Breno Altman relembrou a Jornada Lula Livre realizada no último domingo (7), quando a prisão do ex-presidente completou 1 ano. "A jornada foi um sucesso, é motivo de ânimo para os ativistas, para os militantes e para as pessoas que lutam pela liberdade de Lula mas é o primeiro passo de uma longa caminhada. Nós sabemos que a libertação de Lula depende de uma mudança radical do cenário político brasileiro, porque a prisão do Lula é essencial para o governo de Bolsonaro e para as forças conservadoras".

Sobre as manifestações da direita contra a campanha Lula Livre, o jornalista afirmou que o bolsonarismo não é como as outras correntes da direita política porque tem características neofascistas. "O bolsonarismo é uma corrente com características neofascistas, portanto ele tem um base social mobilizada, não é apenas uma direita eleitoral, uma direita ideológica e institucional que não tem capacidade de mobilização na base da sociedade. O bolsonarismo tem militância, o bolsonarismo e seus agregados tem capacidade de protagonismo na sociedade. As ruas terão que ser disputadas com a direita a cada momento e a cada questão que importar ao país e ao povo brasileiro".

Breno Altman também comentou sobre a pesquisa do Datafolha divulgada no domingo (07) sobre a avaliação do governo pelos eleitores.
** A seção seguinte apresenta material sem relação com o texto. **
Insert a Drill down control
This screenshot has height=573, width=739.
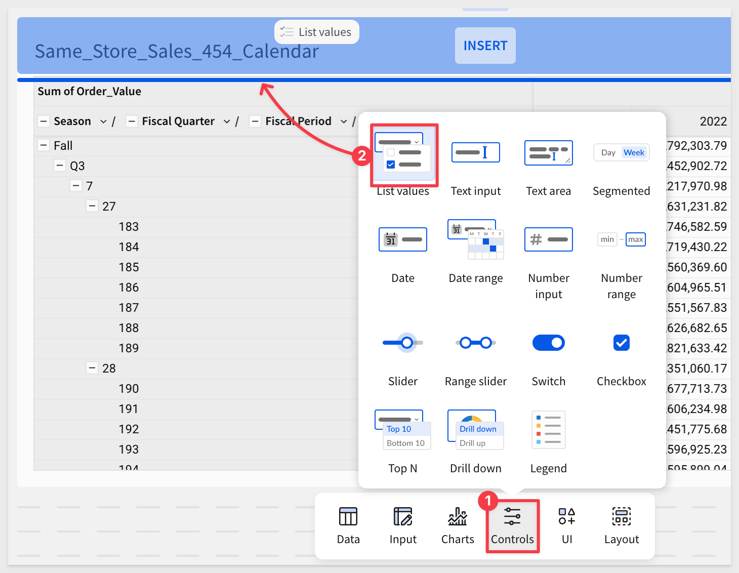[x=475, y=430]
Para ele, a queda de popularidade e apoio já eram esperadas. "Em função das condutas erráticas do governo, dos conflitos, desgastes e políticas anunciadas era previsível que Bolsonaro viesse a sofrer uma queda forte em sua popularidade, como de fato ocorreu. Talvez os números da pesquisa do Datafolha estejam até um pouco além do desgaste aguardado".
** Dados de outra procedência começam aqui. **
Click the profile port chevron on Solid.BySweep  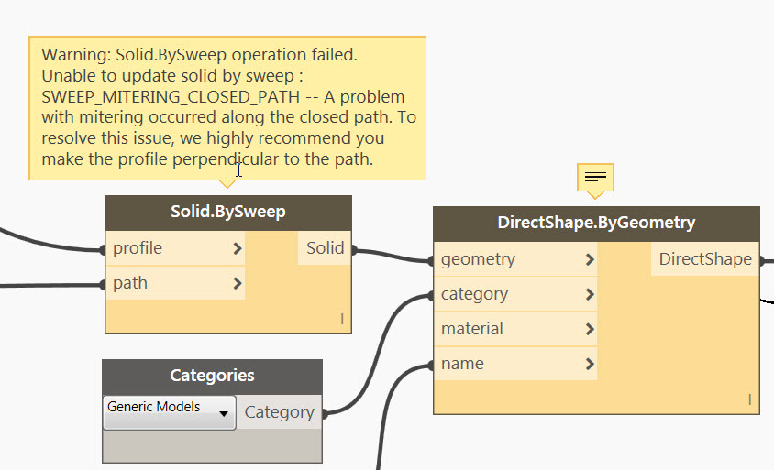[238, 248]
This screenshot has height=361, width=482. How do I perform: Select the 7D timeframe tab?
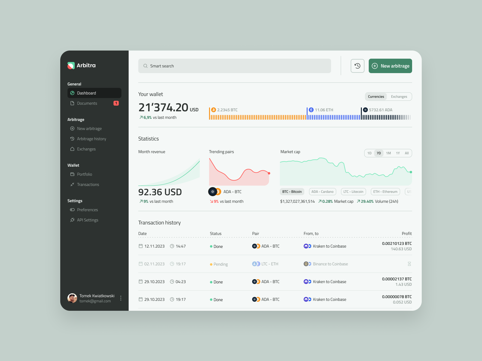point(378,153)
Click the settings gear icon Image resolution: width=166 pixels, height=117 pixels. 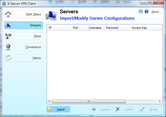[x=141, y=12]
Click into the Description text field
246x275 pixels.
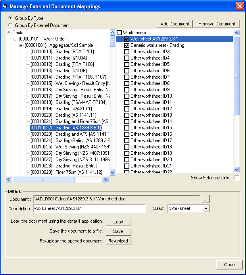click(x=89, y=209)
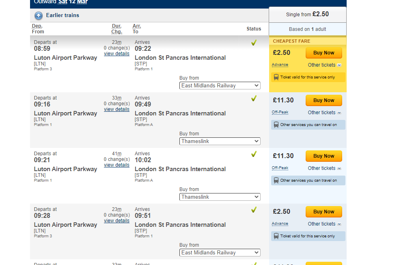Click train icon on 09:21 other services note
The image size is (399, 265).
click(276, 180)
Apesar disso, o jornalista recomenda cautela sobre a força do governo. "Eu aconselharia cautela com esses números, embora sejam muito desfavoráveis ao Bolsonaro. Eu acho que há elementos na pesquisa que revelam certa transitoriedade em relação a esse afastamento a Bolsonaro, ou seja, ele pode vir a recuperar parte desse eleitorado que ele está perdendo".
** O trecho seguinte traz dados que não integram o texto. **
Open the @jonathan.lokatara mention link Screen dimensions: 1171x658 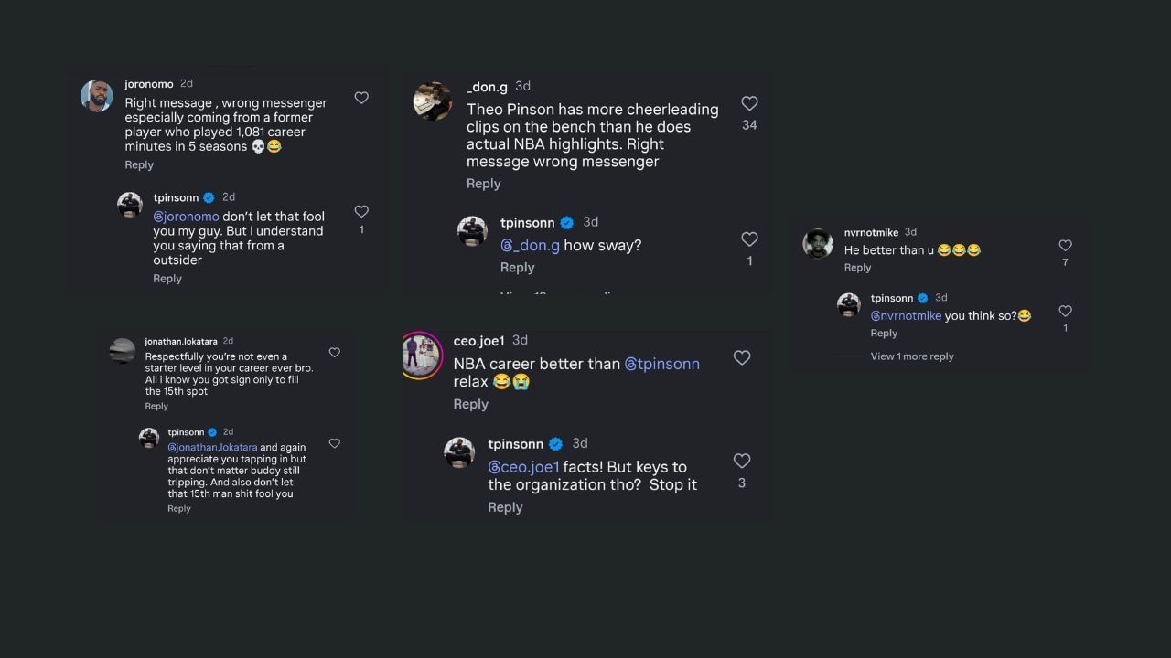coord(212,448)
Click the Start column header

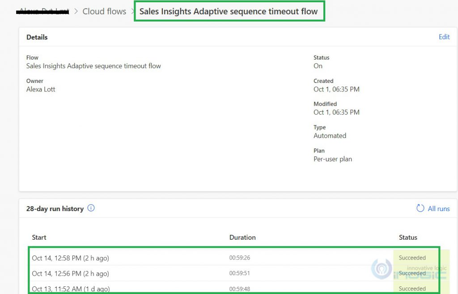[x=38, y=238]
Altman aponta como única saída para a recuperação de Bolsonaro o maior protagonismo dos militares no núcleo do governo. "O presidente só tem um saída diante desse cenário, botar ordem na casa, e botar ordem na casa é dar mais força aos militares, porque os militares preservam o apoio junto ao eleitorado bolsonarista. Nesse sentido, o quadro para a oposição não é bom. Esse eleitorado que se afasta de Bolsonaro se afasta pelos motivos errados, na lógica da oposição de esquerda, se afasta do governo Bolsonaro porque ele é uma desordem, uma bagunça e esses setores querem mais ordem, menos bagunça e seus olhos estão postos nos militares".